• Text segment

=====

Features

Gatwick airport guide

29 Jul 2011 by BusinessTraveller

Below is an extract from Business Traveller's comprehensive online guide to Gatwick airport. To download the free guide in full, including maps, dining, shopping, parking, hotels, lounges and future developments, click here.

The billion pound project

As the first “victim” of the BAA sell-off, you would forgive Gatwick for feeling vulnerable. Being removed from the bosom of the UK’s largest airport operator might have left another organisation feeling cut adrift but, in fact, the Sussex airport seems liberated.

“Gatwick is fundamentally different in terms of the job we’re doing under the new ownership,” says Simon Edwards, airline business development manager for the airport. “We are competing for business in a way we weren’t before. The new owner [Global Infrastructure Partners (GIP), owner of London City airport] wants a return on its investment, whereas with BAA, I think it’s fair to say the focus was very much on Heathrow. Doing my job before felt almost as if I had one hand tied behind my back, whereas now there is a real focus at board level. It’s such a refreshing change.”

For Angus McIntyre, head of airline business development, the change of hands in December 2009 has allowed Gatwick to take a fresh look at its raison d’être. “As part of BAA we were sort of happy with our position in as much as it worked from a group perspective – Heathrow was scheduled business services, Gatwick was point-to-point leisure, Stansted was low-cost. Take us out of that mix and all of a sudden it’s: ‘What do we want to be?’ Nobody’s saying we’re going to be the next Heathrow because that would be an unreasonable aspiration. Equally, we don’t want to be Stansted, so it’s about finding that middle ground.”

What this means is a greater focus on the business traveller – currently about 15 per cent of traffic. “We’ve put far more emphasis on the business-style/premium passenger,” McIntyre says. For Gatwick, the corporate market encompasses not only the traditional full-service airlines but the low-cost sector – Easyjet is now its largest carrier, with 33 per cent of the airport’s total slots. Second and third are BA and Thomson, with 17 per cent and 7 per cent respectively, demonstrating the three prongs of Gatwick’s business – low-cost, scheduled full-service and charter.

“Easyjet has come in and stolen the march on the traditional scheduled business market,” he says. “We’ve seen the low-cost model morph up from the no-frills offering of several years ago into a bit of a hybrid – you see that with Air Berlin and Norwegian.” The German carrier moved its Hanover and Nuremberg routes from Stansted in February, while Norwegian added a Helsinki service in May.

When it comes to capturing the business market, Gatwick has some distinct advantages. While it cannot compete with Heathrow in terms of connectivity and frequency of services, it boasts an affluent catchment area and excellent train links. What it hasn’t perhaps had is the state-of-the-art facilities to attract new carriers, but that is changing.

=====

• Dataset content
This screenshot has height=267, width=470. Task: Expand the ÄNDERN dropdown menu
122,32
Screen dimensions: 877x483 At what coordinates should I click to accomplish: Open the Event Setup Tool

=====

• Given instruction
In the Gatwick airport guide, why does Angus McIntyre say the December 2009 change of ownership led Gatwick to ask "What do we want to be?" Explain in one to three sentences.

• Solution
As part of BAA, Gatwick's role came from the group's overall division: Heathrow handled scheduled business services, Gatwick handled point-to-point leisure, and Stansted handled low-cost traffic. Once Gatwick was taken out of that mix, it no longer had that assigned position and had to decide its own purpose.